The Valley
Called to be a servant.
Its been said that when you give
testimony on a topic, expect to be tested and tried in that area. So far I have
found that to be true.
The Christian life is a battle.
Sometimes its pure bliss on the mountain top. Other times, in the valley, we
fall, we cry, we cling, or maybe we fail, maybe we walk away… We can be tried
to our core. It was that small slip. That small its ok. Sometimes sin isn’t necessarily
some wicked thing. Its anything we put before God.
Well, I was having a day. I was
mentally and physically exhausted. I made a poor choice and chose to sit around
that day. Then I did it again and again. Not even on purpose. I just let my guard
down. I can feel the spiritual battle around me. Enough that I am thankful when
God shows me to give me a good wake up call.
I can get caught up in me. Me
myself and I. I forget, I am a servant.
I am created for His pleasure. Not my own.
Sometimes, I have just had enough.
I feel I cant continue. I don’t want to continue.

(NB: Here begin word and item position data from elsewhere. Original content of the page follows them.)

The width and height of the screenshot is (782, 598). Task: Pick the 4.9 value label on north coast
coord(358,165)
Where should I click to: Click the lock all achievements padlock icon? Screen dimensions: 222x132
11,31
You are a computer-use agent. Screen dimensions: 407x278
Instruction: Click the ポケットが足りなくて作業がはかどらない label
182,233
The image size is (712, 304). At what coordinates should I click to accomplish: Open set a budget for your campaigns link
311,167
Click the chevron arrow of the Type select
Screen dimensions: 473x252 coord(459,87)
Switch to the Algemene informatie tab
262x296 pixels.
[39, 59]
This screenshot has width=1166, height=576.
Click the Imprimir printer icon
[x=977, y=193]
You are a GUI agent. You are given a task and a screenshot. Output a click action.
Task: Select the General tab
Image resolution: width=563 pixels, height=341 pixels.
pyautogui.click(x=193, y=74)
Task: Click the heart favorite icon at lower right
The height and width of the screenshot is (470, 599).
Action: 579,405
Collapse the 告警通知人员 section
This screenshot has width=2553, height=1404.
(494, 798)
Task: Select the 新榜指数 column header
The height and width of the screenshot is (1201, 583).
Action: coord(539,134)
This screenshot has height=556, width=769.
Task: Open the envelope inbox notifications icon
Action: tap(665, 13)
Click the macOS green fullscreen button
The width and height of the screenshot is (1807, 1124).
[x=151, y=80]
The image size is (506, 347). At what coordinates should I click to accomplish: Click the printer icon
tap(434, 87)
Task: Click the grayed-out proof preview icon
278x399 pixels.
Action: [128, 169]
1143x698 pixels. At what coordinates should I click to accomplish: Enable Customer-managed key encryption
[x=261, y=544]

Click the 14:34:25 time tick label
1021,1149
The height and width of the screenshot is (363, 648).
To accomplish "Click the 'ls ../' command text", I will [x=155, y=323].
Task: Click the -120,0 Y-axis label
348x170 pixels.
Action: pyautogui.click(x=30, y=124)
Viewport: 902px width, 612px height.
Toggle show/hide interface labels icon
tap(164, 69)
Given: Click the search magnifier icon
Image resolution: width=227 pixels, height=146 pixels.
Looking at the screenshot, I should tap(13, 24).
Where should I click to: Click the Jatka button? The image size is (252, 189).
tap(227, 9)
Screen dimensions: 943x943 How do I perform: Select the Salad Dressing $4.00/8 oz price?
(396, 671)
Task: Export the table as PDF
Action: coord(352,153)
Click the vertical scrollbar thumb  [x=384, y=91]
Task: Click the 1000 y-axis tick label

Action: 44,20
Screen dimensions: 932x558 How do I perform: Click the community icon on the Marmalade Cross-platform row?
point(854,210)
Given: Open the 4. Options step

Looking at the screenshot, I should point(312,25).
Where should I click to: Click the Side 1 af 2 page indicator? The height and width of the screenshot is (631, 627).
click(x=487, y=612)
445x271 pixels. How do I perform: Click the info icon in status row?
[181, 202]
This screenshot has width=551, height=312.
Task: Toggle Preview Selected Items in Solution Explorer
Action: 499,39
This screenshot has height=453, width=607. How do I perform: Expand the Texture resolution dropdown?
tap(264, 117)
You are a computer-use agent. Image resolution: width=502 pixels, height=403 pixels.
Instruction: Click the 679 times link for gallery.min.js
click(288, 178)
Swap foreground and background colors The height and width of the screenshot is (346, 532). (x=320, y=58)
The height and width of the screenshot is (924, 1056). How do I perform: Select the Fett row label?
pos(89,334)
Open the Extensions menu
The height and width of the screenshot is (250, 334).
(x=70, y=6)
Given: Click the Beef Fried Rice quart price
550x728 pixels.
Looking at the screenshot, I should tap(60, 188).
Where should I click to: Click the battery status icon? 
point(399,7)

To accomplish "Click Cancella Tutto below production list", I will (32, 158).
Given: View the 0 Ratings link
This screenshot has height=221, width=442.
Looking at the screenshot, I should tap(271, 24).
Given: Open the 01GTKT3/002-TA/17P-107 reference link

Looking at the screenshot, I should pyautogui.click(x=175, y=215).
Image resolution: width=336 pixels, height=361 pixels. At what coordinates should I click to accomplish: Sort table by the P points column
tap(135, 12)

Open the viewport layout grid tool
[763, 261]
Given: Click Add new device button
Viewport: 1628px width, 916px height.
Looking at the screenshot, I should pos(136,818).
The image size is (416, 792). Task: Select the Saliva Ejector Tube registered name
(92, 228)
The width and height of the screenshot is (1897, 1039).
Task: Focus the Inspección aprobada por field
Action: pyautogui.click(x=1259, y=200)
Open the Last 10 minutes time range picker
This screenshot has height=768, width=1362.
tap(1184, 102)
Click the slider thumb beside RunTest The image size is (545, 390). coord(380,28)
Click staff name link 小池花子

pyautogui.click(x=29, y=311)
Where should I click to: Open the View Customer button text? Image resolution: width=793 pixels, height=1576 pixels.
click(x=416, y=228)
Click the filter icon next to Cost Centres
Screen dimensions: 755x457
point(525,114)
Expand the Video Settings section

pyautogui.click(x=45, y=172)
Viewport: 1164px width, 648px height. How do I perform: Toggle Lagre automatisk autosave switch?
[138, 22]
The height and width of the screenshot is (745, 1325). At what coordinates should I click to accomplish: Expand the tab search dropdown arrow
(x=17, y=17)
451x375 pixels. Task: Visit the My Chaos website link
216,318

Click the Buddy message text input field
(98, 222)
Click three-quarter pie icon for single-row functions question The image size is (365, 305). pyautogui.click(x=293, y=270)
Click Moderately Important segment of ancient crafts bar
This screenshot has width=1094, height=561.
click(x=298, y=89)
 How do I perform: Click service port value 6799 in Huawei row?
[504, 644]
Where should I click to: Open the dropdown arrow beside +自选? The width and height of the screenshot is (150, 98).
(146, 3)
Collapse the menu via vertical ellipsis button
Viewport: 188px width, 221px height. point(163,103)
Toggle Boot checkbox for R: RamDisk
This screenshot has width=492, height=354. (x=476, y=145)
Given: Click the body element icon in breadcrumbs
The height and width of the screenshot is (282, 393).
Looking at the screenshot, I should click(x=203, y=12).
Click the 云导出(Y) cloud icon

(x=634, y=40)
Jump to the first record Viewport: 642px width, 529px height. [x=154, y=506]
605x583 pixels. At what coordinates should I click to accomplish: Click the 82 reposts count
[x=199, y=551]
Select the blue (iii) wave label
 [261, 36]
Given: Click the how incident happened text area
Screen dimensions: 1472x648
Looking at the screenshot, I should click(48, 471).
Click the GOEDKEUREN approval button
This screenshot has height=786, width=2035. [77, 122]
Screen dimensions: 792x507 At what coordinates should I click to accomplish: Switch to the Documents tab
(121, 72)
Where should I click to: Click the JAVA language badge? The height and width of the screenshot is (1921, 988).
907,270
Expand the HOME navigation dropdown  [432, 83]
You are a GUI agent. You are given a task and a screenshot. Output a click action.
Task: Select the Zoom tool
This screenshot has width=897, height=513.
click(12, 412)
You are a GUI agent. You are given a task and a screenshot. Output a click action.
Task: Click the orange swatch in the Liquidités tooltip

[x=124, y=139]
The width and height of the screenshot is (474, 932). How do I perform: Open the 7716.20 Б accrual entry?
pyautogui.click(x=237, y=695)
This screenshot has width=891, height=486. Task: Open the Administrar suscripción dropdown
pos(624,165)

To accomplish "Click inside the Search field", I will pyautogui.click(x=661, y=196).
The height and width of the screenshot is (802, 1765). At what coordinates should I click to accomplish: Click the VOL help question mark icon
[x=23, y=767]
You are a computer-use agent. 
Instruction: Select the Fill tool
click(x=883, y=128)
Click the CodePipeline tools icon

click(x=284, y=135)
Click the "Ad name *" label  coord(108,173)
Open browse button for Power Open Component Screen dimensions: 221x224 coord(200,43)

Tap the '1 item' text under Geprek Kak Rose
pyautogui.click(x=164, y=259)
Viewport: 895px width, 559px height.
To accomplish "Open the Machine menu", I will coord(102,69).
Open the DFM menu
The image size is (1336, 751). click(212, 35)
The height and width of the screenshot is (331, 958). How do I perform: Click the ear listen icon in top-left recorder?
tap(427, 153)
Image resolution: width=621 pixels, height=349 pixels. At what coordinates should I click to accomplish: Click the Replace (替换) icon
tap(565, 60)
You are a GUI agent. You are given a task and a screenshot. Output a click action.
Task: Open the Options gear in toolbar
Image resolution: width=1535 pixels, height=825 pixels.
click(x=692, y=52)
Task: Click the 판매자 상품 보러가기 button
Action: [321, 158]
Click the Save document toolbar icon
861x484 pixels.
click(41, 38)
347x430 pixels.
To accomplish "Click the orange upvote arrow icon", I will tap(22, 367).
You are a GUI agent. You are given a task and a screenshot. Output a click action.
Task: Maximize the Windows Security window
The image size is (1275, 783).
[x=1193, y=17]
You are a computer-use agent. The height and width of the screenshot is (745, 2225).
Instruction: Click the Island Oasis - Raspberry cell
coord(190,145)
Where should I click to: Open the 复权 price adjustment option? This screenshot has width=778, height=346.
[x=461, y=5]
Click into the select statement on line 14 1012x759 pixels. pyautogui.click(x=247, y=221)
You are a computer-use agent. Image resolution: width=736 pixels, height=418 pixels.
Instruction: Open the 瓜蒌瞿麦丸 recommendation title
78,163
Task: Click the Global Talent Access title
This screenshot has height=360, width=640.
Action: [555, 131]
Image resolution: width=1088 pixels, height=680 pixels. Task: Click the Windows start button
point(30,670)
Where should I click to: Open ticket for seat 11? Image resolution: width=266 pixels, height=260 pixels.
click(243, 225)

I pondered why I felt that way…
I realize I don’t trust myself to not mess up. I want to leave this earth and hear
those words.. Well done thou good and faithful servant. At the judgement seat
of Christ, I don’t want to regret. I know I will have regrets of course, but I
want to do my best. I want to give my all. I want to serve Him with my entire
being. But, I am just a sinner. Prone to wander Lord I feel it, prone to leave
the God I love. So many are falling away. So many seem to be walking away from
God or live in this I love God but I can do what I want phase. How am I any
better? What if I fall away too? I scares me. I try to be diligent and make
sure that I am self reflecting and judging my own actions and motives. But I
know me. I know my wicked heart. I long for the Lord. I long for heaven where I
wont struggle with this awful flesh. I grow weary of this flesh and the power it
can have over me when I am weak.
We have had many spiritual
victories. We have been on the mountain top lately. The valleys are good. The
valleys are where we grow. It is where the fertile soil lays. Its also where we
are refined in the furnace. Its where we are molded. Its not the easiest
process.
Oh Lord, the burdens are heavy. I
can not even crawl forward. I am weak. I am unable. Lord, make me to stand. I
must rely on You to carry me. To give me strength.
2Co 12:9 And he said unto
me, My grace is sufficient for thee: for my strength is made perfect in
weakness. Most gladly therefore will I rather glory in my infirmities, that the
power of Christ may rest upon me.
2Co 10:3 For though we walk
in the flesh, we do not war after the flesh:
2Co 7:5 For… our flesh had
no rest, but we were troubled on every side; without were fightings,
within were fears.
2Co 7:6 Nevertheless God, that comforteth those that are cast down,
comforted us…
1Co 15:57 But thanks be
to God, which giveth us the victory through our Lord Jesus Christ.
Isa 41:13 For I the LORD
thy God will hold thy right hand, saying unto thee, Fear not; I will help thee.